In this article, I will go through some of the most difficult characters. This difficulty is not based on my opinion, it’s based on statistics fetched from our database. We know which characters Skritter users get wrong most often.For each character, I will explain:
- Character frequency and basic definition
- Character composition and formation
- The component parts and their functions
- Common words and/or phrases for context
- Why the character might be difficult
7. 抑 (yì) “restrain; press down” (frequency rank: ~2000)
Depending on whom you ask, this is either an associative compound (a hand 扌 pressing 印, altered to 卬 in the modern character) or a phonetic-semantic compound with the same components (卬 is read “áng” and 印 is read “yìn”).
This character is the same in simplified and traditional Chinese.
Some very common words including this character are:
- 压抑/壓抑 (yāyì) “to constrain; oppress”
- 抑制 (yìzhì) “to inhibit; to restrain”
This character is hard for a number of reasons. The first is that regardless of how the character was formed, neither explanation is very transparent because one of the components have changed. This means that there are clues, but they are indirect. Second, the right part is similar to several other components, including 印, but also 卯 and 叩.

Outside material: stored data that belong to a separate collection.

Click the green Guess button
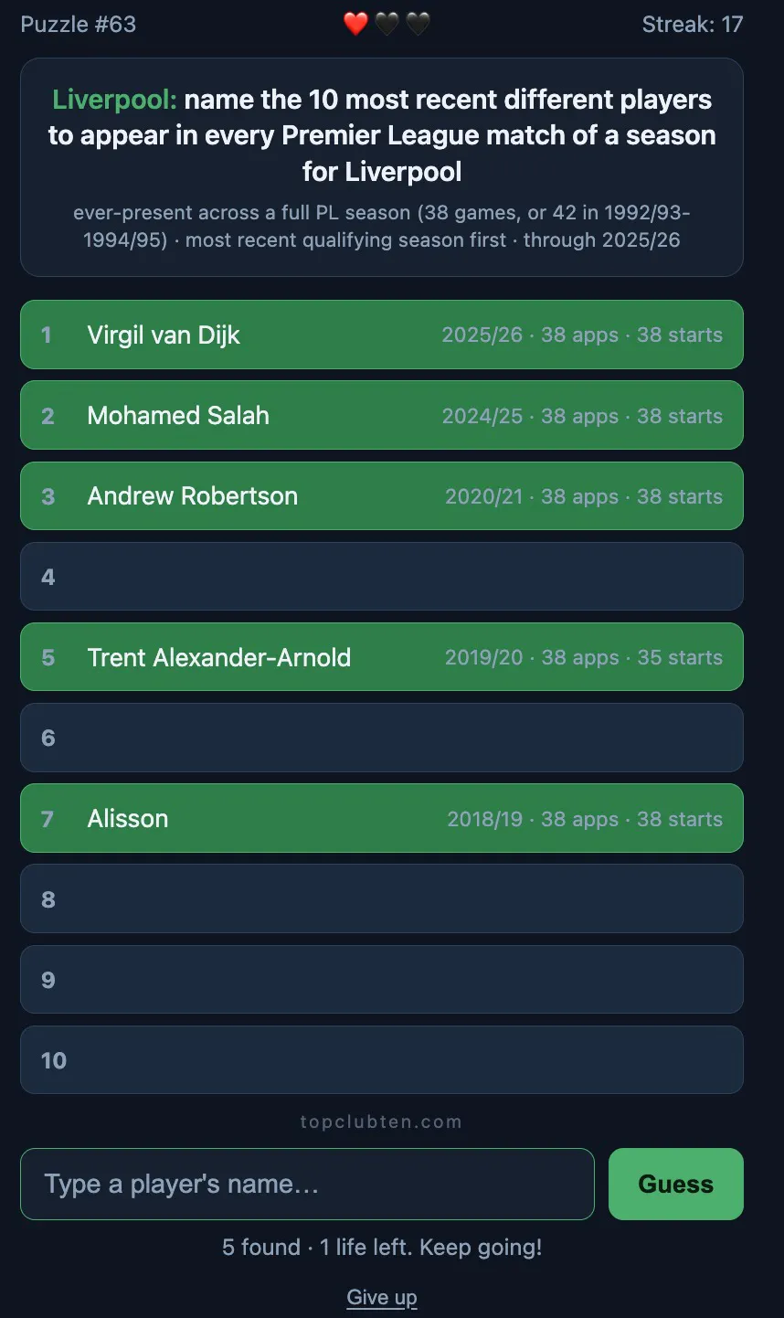 675,1184
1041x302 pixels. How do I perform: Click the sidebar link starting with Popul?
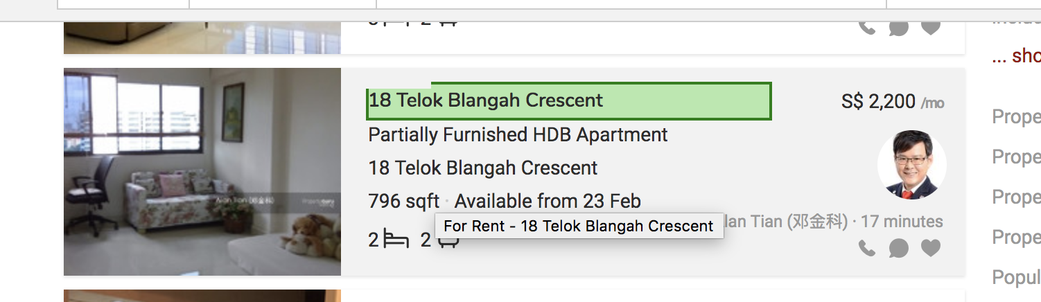(1017, 277)
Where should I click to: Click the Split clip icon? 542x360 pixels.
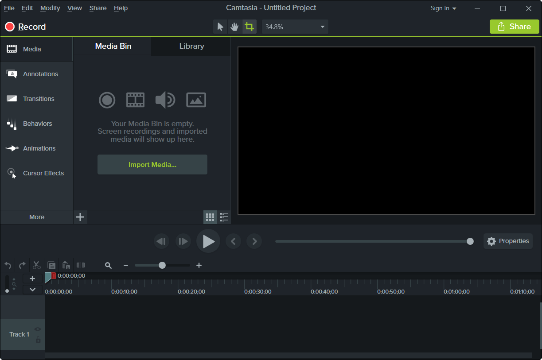tap(81, 265)
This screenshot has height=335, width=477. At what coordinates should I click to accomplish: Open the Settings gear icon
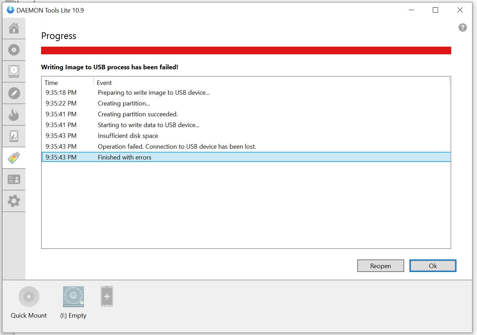pyautogui.click(x=14, y=201)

8. 貌 (mào) “appearance; looks” (frequency rank: ~1400)
This is also a left-right compound. The left part, 豸, is one of the Kangxi radicals and has numerous definitions, including cat, badger, legless insect and mythical animal. This might contribute to making it harder to remember; I suggest sticking with one of these! The right part is 皃, which means “countenance”, but which seldom appears in characters. Neither of these appear as characters on their own in modern Chinese.
貌 is part of at least two common words:
- 礼貌/禮貌 (lǐmào) “courtesy; politeness”
- 容貌 (róngmào) “looks; appearance”
It’s also used to mean “aspect” in grammar, so 完成貌 is perfective aspect.
Both components are tricky but for different reasons. The left part is tricky because it can be confused with numerous other animal components, especially if you don’t use one single and distinct image for each. For example: 犭, 豙 and 豕. The right part is very unusual and easily misrepresented as 見 or perhaps 竟.
9. 凌 (líng) “draw near; insult” (frequency rank: ~1500)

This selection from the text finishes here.